In a 2006 news article, Assefa praised Chicago Mayor Richard M. Daley’s pragmatic urbanism, comparing it to San Francisco’s more idealistic approach.
He lobbied in Chicago for tall, thin towers like those sprouting in Vancouver, B.C., according to another article the same year.
In Seattle, Assefa’s personal background may help him make inroads with some communities being harmed by gentrification. The Massachusetts Institute of Technology graduate was born in Ethiopia and escaped to Kenya after his father, a general under Ethiopian Emperor Haile Selassie, was executed during a coup.

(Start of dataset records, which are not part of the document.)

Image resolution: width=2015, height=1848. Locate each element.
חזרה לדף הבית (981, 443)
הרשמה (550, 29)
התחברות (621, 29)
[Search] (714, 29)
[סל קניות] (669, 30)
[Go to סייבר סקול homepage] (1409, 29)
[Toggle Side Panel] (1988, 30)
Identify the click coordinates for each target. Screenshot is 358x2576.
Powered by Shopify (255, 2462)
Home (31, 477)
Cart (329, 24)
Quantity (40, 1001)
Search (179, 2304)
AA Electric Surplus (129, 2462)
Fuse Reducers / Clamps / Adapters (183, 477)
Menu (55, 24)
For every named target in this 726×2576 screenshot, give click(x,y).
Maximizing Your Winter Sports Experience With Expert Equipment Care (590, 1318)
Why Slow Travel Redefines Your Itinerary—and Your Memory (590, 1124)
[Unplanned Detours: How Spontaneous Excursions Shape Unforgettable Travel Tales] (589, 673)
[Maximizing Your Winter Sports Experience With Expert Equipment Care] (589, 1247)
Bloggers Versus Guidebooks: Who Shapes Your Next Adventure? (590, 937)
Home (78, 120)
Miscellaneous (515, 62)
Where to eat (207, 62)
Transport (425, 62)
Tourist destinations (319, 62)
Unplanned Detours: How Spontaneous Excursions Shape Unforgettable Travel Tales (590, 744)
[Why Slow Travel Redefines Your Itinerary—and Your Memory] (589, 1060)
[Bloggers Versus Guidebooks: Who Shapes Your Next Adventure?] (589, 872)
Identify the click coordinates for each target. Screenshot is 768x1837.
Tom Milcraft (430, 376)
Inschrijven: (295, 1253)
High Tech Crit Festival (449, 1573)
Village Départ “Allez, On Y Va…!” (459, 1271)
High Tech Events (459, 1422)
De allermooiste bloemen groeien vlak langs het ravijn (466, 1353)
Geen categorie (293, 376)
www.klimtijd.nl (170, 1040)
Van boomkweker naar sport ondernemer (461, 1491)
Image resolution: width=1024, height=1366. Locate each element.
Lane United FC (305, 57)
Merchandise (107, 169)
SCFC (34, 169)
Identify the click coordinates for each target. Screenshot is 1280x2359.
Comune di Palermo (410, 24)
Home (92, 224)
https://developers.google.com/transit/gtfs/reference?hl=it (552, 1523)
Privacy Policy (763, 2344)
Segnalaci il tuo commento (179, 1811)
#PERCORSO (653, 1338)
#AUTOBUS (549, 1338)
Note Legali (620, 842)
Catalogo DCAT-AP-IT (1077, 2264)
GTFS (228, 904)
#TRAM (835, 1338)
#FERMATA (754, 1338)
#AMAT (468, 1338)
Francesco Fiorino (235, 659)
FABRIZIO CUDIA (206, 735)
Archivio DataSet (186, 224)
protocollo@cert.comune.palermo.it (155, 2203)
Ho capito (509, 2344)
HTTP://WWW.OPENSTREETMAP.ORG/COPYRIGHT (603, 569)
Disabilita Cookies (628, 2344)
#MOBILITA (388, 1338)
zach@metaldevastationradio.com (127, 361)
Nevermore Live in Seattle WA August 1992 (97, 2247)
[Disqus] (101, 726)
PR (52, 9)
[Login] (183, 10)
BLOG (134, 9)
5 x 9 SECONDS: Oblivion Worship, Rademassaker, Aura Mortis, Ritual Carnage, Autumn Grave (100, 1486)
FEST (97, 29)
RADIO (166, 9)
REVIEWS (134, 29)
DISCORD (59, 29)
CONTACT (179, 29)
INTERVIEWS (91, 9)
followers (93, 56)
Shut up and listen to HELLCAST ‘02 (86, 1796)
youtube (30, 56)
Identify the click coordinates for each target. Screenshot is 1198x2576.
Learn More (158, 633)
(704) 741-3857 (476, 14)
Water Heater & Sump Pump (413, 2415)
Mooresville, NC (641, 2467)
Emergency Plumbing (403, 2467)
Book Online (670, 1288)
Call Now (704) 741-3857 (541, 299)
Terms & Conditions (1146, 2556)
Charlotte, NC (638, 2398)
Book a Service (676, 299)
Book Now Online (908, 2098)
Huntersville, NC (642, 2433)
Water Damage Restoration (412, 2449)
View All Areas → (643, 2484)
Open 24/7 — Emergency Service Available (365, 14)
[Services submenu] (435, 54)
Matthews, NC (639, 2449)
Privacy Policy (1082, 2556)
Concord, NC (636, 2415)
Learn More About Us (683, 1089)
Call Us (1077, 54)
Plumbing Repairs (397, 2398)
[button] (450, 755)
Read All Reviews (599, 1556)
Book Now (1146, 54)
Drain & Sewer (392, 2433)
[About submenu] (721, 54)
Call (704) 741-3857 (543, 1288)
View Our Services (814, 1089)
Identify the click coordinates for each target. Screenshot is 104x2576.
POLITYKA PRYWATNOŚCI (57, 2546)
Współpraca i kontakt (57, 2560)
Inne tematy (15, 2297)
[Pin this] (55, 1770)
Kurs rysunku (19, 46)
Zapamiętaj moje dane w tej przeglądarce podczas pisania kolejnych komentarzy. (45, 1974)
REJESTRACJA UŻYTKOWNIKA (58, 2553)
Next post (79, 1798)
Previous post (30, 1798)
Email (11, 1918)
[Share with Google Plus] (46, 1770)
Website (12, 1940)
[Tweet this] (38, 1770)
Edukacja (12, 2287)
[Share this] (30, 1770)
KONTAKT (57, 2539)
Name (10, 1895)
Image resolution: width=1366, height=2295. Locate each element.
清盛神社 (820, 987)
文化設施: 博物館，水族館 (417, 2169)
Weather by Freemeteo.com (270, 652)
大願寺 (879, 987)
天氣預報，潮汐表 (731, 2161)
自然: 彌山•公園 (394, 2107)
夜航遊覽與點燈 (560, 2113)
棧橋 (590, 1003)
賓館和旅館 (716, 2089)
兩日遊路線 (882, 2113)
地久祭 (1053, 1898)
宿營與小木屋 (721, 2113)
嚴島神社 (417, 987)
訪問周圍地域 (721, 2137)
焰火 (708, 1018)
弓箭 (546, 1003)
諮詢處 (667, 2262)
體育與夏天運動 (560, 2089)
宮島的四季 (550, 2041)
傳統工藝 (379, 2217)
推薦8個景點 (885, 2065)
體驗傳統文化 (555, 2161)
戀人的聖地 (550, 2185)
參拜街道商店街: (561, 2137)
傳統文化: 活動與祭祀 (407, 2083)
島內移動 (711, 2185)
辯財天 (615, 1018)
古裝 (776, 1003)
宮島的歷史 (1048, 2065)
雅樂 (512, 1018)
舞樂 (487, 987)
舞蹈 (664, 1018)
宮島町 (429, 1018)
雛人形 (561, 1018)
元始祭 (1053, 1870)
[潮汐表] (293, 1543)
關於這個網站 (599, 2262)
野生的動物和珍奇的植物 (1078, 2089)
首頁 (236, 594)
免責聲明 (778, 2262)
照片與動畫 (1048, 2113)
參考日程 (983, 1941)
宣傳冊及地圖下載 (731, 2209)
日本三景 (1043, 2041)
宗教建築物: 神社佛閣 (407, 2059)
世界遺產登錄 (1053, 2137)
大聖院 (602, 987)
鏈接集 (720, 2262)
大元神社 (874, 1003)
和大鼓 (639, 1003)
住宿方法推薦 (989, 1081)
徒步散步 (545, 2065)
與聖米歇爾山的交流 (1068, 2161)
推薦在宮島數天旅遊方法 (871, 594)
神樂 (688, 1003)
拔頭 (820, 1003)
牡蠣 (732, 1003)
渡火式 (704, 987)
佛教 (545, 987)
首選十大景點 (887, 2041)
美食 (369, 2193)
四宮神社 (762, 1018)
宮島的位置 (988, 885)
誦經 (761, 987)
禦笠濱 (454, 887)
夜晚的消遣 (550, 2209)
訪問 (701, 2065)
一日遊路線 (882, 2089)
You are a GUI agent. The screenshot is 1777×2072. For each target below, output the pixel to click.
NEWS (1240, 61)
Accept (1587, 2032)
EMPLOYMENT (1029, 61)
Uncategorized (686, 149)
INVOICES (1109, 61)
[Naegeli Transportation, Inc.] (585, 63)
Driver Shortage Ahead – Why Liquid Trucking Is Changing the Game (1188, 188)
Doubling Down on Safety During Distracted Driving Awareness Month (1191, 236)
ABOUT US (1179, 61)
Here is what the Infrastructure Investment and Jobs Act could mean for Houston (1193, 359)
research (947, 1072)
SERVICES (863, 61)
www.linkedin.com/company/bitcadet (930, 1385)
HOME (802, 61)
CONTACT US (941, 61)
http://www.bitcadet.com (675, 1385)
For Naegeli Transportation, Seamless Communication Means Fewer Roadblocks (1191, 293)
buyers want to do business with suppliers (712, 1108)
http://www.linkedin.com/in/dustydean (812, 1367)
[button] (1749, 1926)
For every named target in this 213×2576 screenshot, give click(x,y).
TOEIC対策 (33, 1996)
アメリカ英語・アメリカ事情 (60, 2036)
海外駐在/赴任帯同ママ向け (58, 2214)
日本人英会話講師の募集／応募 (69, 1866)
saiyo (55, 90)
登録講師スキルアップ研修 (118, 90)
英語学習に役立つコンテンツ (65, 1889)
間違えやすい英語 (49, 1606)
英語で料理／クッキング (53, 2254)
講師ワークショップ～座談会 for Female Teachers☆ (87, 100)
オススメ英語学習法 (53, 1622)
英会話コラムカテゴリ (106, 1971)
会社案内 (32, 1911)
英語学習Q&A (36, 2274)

Seattle is home to more than 10,000 East African immigrants, including people from Ethiopia, Kenya, Somalia and Eritrea, according to 2014 U.S. Census data.
“I do believe (his background) will give me an advantage, having lived there and being from there,” Assefa said. “But beyond that, just having experience living in different countries, I can relate to immigrant communities. That global perspective is the way I think about conversations with decision makers.”